(Recorded data)

╔══

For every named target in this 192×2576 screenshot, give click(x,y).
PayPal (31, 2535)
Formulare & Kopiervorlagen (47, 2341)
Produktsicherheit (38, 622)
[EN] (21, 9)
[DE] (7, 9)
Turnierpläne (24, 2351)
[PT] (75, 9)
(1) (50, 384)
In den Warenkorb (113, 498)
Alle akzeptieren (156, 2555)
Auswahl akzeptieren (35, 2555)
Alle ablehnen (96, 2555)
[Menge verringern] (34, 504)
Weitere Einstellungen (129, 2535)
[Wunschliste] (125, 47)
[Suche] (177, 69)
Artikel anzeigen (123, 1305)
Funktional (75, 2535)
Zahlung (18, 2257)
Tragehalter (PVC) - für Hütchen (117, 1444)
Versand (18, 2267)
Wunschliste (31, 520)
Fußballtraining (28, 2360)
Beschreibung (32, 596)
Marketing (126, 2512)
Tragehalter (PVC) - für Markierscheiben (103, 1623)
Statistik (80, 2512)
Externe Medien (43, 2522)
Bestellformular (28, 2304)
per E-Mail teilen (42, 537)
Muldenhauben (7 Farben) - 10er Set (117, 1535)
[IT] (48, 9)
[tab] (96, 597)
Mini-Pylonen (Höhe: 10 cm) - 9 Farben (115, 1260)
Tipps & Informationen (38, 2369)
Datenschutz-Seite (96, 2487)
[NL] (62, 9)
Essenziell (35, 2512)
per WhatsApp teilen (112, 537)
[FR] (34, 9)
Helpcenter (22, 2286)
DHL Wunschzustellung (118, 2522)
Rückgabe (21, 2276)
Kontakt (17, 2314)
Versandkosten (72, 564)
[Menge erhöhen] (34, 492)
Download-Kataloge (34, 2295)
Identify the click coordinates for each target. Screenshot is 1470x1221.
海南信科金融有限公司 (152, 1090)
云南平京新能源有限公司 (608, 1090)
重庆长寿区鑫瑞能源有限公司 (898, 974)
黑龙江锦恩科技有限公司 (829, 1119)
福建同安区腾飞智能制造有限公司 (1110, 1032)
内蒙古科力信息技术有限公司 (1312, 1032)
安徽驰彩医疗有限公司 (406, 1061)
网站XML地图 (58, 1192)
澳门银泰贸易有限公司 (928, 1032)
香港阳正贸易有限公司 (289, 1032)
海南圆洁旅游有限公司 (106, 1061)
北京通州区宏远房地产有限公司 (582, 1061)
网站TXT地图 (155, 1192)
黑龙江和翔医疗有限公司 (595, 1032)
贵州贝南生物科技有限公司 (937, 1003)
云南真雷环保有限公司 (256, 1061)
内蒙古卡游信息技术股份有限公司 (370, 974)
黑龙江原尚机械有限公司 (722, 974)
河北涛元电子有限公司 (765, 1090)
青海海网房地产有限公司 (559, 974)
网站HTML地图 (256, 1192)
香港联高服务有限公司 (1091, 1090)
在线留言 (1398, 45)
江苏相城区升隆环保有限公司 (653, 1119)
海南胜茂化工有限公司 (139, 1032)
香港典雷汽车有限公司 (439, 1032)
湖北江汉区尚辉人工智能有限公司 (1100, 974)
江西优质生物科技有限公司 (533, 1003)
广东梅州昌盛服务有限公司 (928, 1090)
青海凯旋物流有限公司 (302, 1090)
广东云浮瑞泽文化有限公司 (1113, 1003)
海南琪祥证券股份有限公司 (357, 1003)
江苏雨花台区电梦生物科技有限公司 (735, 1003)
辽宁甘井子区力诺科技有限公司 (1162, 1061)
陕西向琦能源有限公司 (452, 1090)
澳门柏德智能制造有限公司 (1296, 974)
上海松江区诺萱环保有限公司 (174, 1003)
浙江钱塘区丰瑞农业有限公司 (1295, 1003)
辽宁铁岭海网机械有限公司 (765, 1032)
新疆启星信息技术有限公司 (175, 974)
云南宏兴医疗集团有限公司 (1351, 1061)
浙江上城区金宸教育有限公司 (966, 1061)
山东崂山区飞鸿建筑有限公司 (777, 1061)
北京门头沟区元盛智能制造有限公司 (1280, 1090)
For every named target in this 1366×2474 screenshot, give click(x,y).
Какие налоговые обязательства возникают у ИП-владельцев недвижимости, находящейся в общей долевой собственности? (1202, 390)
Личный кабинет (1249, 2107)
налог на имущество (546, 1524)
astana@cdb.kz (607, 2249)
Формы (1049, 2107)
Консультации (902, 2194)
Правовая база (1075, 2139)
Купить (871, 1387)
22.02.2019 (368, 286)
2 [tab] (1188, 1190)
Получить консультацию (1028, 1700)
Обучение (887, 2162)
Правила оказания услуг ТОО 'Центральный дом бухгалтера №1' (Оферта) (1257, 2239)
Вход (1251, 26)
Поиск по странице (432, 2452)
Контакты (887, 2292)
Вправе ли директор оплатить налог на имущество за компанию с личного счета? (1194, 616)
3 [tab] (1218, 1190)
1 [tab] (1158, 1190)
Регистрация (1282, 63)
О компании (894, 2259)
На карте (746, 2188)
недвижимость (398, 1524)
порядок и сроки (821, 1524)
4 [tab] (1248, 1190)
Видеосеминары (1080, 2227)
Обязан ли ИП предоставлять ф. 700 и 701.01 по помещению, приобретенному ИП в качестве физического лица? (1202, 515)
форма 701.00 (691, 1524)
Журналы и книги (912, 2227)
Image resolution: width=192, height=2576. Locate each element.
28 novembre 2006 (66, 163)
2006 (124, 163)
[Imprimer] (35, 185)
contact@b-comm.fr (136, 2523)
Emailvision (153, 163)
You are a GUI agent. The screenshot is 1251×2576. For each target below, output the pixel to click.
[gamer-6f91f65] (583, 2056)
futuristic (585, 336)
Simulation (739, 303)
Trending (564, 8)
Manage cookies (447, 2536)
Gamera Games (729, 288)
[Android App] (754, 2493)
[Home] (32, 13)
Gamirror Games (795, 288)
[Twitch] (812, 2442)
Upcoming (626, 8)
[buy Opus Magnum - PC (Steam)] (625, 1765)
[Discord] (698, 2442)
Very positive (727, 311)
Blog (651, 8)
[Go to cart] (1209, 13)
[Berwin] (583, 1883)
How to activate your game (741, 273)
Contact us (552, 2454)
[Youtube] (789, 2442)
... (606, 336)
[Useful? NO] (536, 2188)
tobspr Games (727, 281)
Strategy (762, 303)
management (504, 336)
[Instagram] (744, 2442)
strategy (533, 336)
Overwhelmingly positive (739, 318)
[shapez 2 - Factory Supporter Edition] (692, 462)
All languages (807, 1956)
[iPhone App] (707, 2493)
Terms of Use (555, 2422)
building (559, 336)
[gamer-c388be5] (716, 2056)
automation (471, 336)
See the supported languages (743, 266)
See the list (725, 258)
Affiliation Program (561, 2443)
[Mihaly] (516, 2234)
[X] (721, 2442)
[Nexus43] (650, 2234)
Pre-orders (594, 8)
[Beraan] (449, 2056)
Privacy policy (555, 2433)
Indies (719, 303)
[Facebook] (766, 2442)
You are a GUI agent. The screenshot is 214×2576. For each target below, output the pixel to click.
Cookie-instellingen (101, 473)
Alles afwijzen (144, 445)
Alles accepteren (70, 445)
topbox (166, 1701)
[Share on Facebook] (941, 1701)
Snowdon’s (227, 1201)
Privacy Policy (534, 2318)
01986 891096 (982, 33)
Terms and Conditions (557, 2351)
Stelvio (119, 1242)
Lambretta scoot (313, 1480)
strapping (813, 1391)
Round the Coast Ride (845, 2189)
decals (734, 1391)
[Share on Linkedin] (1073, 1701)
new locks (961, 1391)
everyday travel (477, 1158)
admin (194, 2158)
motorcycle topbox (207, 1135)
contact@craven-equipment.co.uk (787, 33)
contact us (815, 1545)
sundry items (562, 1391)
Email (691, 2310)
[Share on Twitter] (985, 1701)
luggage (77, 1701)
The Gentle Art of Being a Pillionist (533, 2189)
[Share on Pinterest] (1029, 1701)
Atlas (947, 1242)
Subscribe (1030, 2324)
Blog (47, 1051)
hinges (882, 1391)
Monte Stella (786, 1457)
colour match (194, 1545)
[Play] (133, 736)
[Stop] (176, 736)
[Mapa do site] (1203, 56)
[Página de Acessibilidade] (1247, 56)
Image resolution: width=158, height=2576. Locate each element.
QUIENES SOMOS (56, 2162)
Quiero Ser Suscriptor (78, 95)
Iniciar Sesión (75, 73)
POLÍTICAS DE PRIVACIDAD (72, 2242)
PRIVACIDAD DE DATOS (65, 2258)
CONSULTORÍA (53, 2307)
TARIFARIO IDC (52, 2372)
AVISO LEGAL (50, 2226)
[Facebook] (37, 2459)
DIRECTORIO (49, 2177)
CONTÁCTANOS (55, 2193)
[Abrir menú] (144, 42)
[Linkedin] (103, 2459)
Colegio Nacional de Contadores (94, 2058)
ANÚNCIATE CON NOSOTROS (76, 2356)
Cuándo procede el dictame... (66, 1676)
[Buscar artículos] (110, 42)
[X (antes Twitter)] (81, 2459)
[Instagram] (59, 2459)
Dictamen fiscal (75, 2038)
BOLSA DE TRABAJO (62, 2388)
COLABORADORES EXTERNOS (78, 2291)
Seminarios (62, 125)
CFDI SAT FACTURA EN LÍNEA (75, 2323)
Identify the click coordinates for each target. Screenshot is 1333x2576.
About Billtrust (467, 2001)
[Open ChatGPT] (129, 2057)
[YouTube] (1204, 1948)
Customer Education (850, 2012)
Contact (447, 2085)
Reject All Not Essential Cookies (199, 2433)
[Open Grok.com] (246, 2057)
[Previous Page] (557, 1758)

╚══

Copy each line above that contains the string "output".

Your response =
You are a GUI agent. The screenshot is 1251×2576. For each target below, output the pixel to click.
You are a GUI agent. The screenshot is 214×2576. For each target below, output the pixel to click.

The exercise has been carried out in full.